» **TO DO**: Of the entries below, repeat exactly only those lines from the one containing "You are a computer-use agent. 432x614 pixels." through the last line, with pictures omitted.

(Saved data entries)
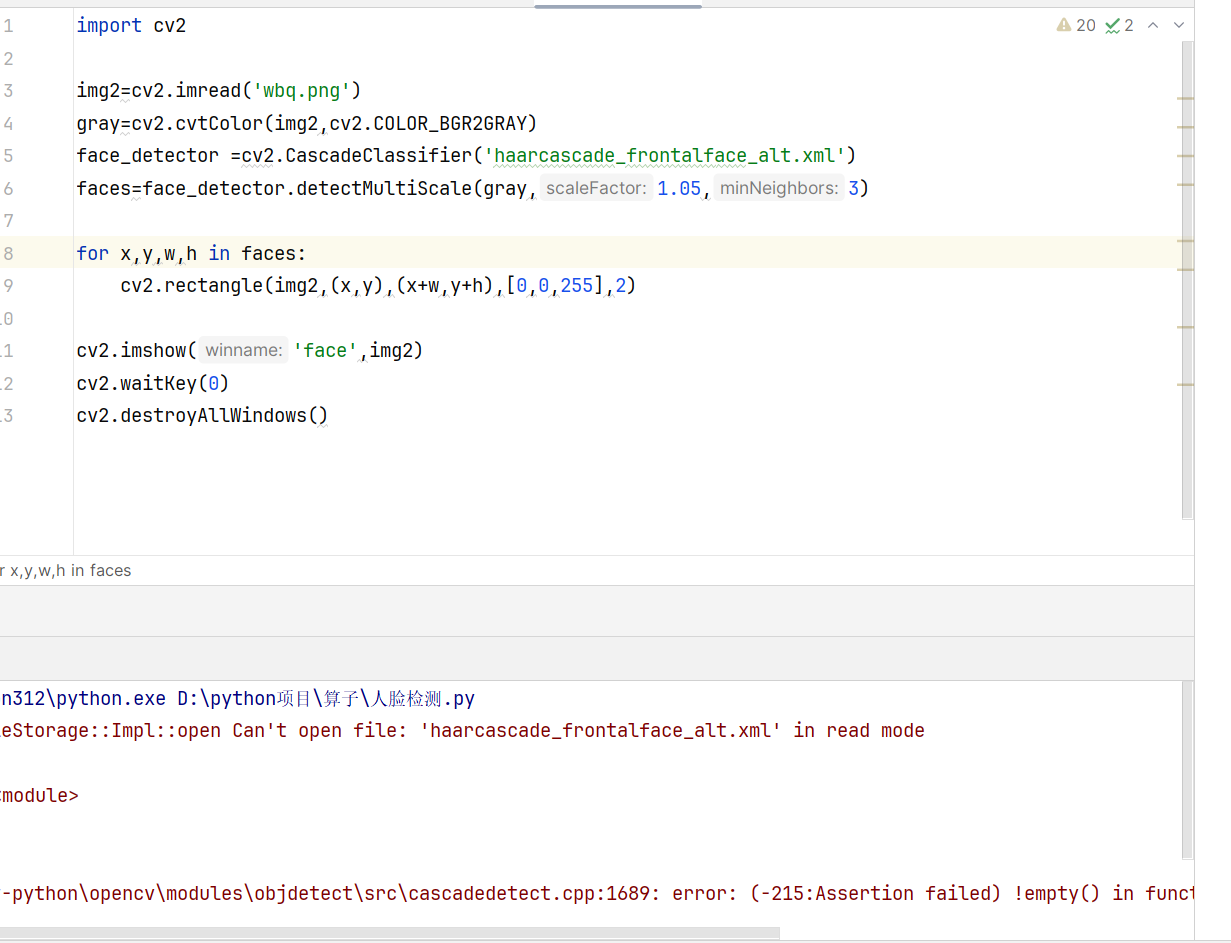Click the yellow warnings indicator showing 20
1231x943 pixels.
pos(1076,26)
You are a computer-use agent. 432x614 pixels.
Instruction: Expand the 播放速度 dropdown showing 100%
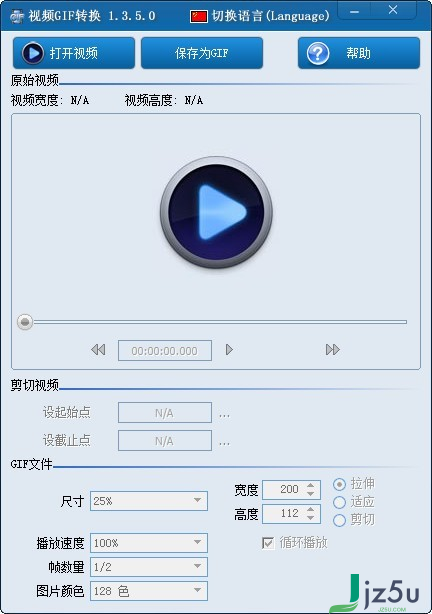[149, 543]
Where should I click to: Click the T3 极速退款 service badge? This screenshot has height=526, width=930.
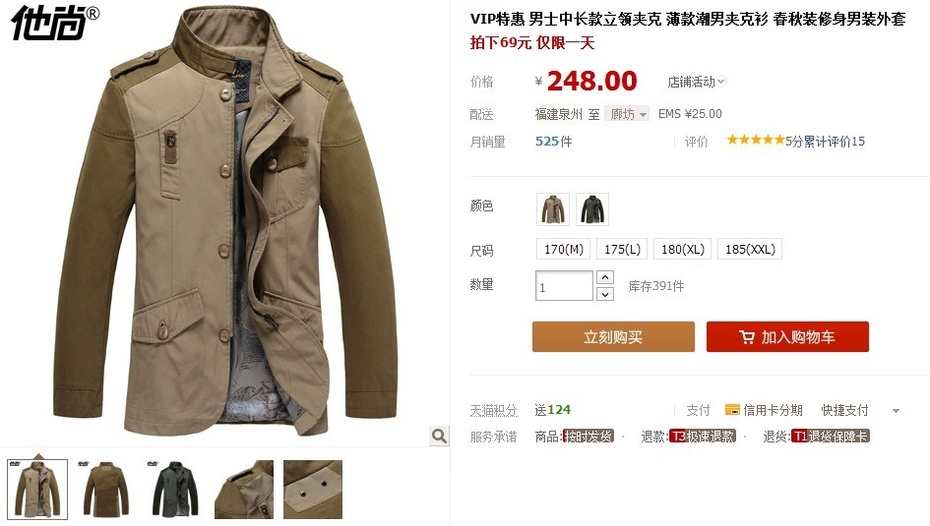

» **SOLUTION FOR THIS PROBLEM**:
You are a computer-use agent. 432x614 pixels.
Instruction: Expand the 播放速度 dropdown showing 100%
[149, 543]
Where should I click to: Click the T3 极速退款 service badge? This screenshot has height=526, width=930.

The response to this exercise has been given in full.